My love for the Native Tongues

Growing up in the late 1990s, I didn’t have much love for hip hop. Songs like Sabotage had made the Beastie Boys ‘acceptable’ but in general hip hop seemed to embody a materialism that was at odds with more conscious guitar bands at the time. However I think if I’d have been born a few years earlier things could have been very different. The reason being simply because… I missed the Native Tongues. In the late 80s and early 90s a collective of like-minded hip hop artists came about, known eventually as the Native Tongues. The principal members are usually cited as A Tribe Called Quest, De La Soul, and the Jungle Brothers. Here’s a favourite of mine from A Tribe…

[youtube=http://www.youtube.com/watch?v=lRrM6tfOHds]

The obvious defining feature of the Native Tongues was that they were all from the East Coast of the States. But what really defined them as a collective was the style of hip hop they pioneered, known as backpack hip hop. Backpack hip hop, as opposed to gangster rap, tends to be more underground, alternative, and conscious hip hop. Originally a slang term for a graffiti artist that always kept a backpack on with their music collection; backpack hip hop is usually soft, arty, conscious, political, or any combination thereof. Popular backpack groups outside of the Native Tongues include Jurassic 5, The Pharcyde, and arguably even some more popular acts like Public Enemy and Run DMC.

[youtube=http://www.youtube.com/watch?v=DwPORIBUm30]

Backpack hip hop, and particularly the Native Tongues collective, was at the heart of what is known as the ‘golden age’ of hip hop. Rolling Stone Magazine wrote that the golden age was a time “when it seemed that every new single reinvented the genre”. This was a period in the genre that is said to be characterized by its diversity, quality, and innovation. There were also commonly strong themes of Afrocentricity and political militancy at the time. One major factor was that rappers began talking about urban poverty. This brought a great deal of listeners to the genre who were struggling with poverty and relying on alcohol, drugs, and gangs as a result. Public Enemy’s song Fight the Power was a move to motivate people living in the American ghetto’s to work their way out of poverty and do something with their lives.

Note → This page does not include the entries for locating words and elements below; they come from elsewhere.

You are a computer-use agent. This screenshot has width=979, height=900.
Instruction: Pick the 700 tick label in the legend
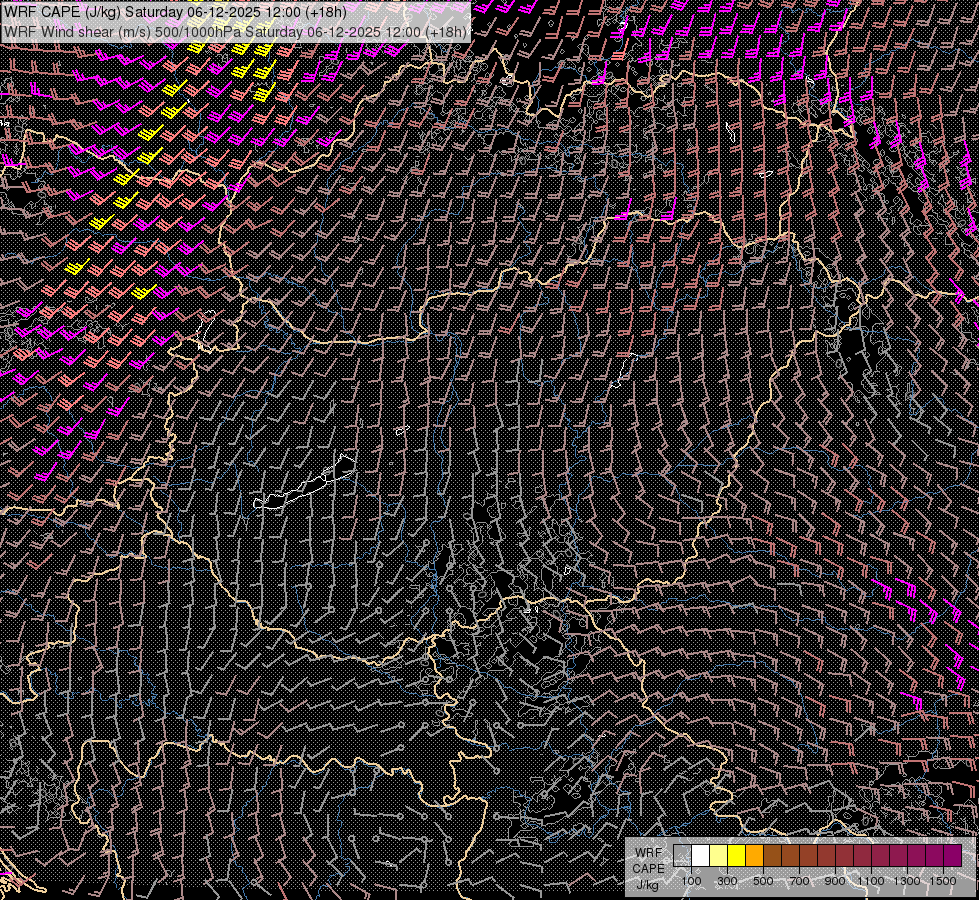[799, 881]
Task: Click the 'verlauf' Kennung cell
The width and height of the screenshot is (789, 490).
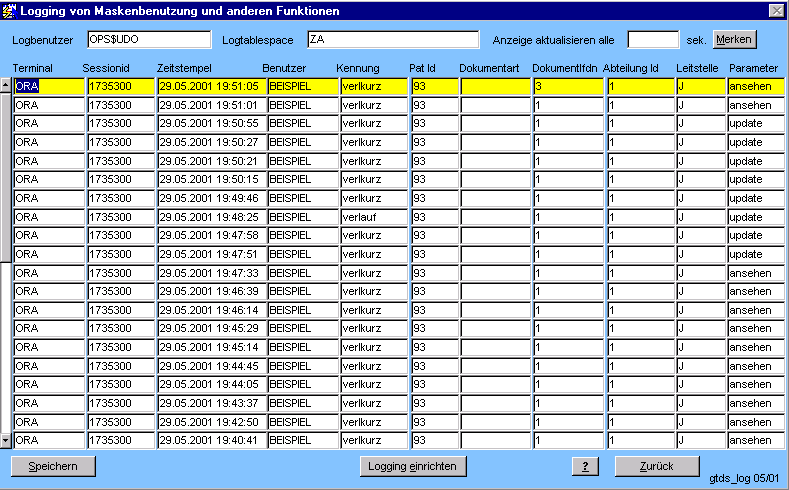Action: pos(373,217)
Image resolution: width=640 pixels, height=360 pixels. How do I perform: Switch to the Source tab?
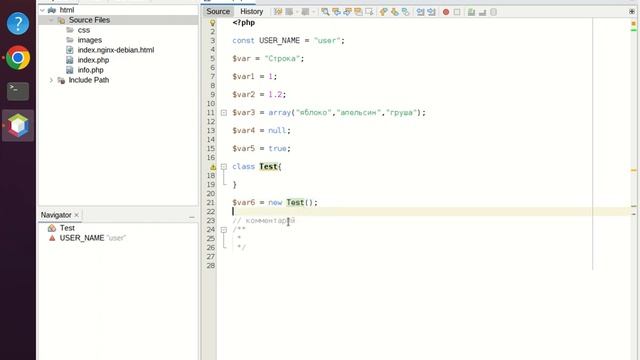[x=218, y=11]
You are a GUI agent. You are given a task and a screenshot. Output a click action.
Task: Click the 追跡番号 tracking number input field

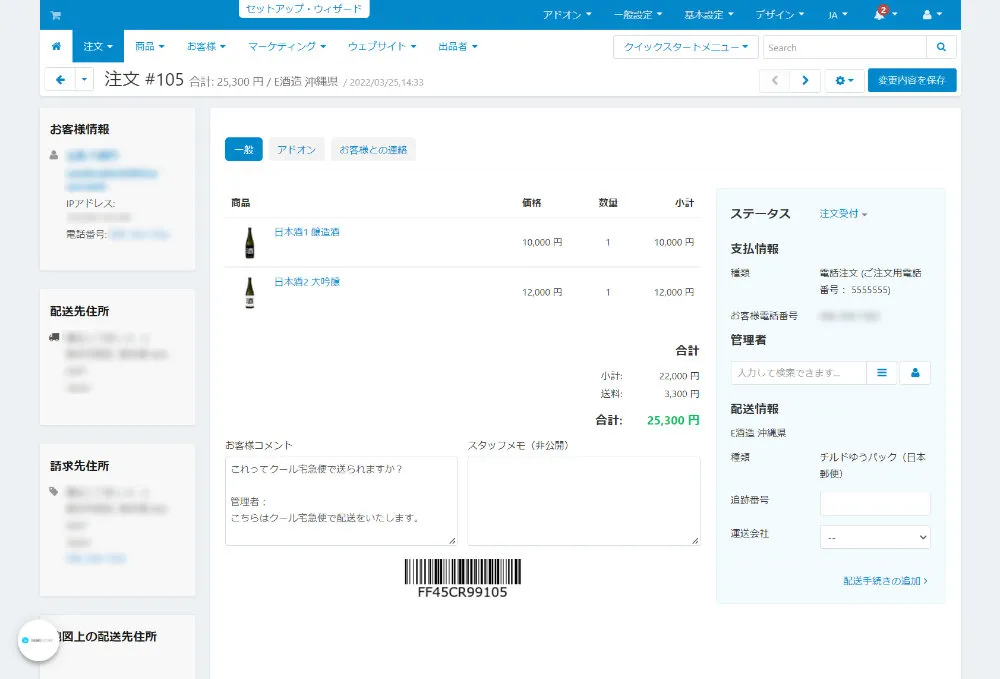point(874,503)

Generally, there is some disagreement over what bookends the golden age of hip hop, but in my opinion the golden age began with the commercial breakthrough of Run DMC in 1986 and ended with the gangsta rap of Dr. Dre and Snoop Dogg circa 1993-1994. My advice is dive back into the past of hip hop and relish what you find, the albums of the Native Tongues and other backpack rappers will sit comfortably beside your rock ‘n’ roll tunes. I did it and never looked back.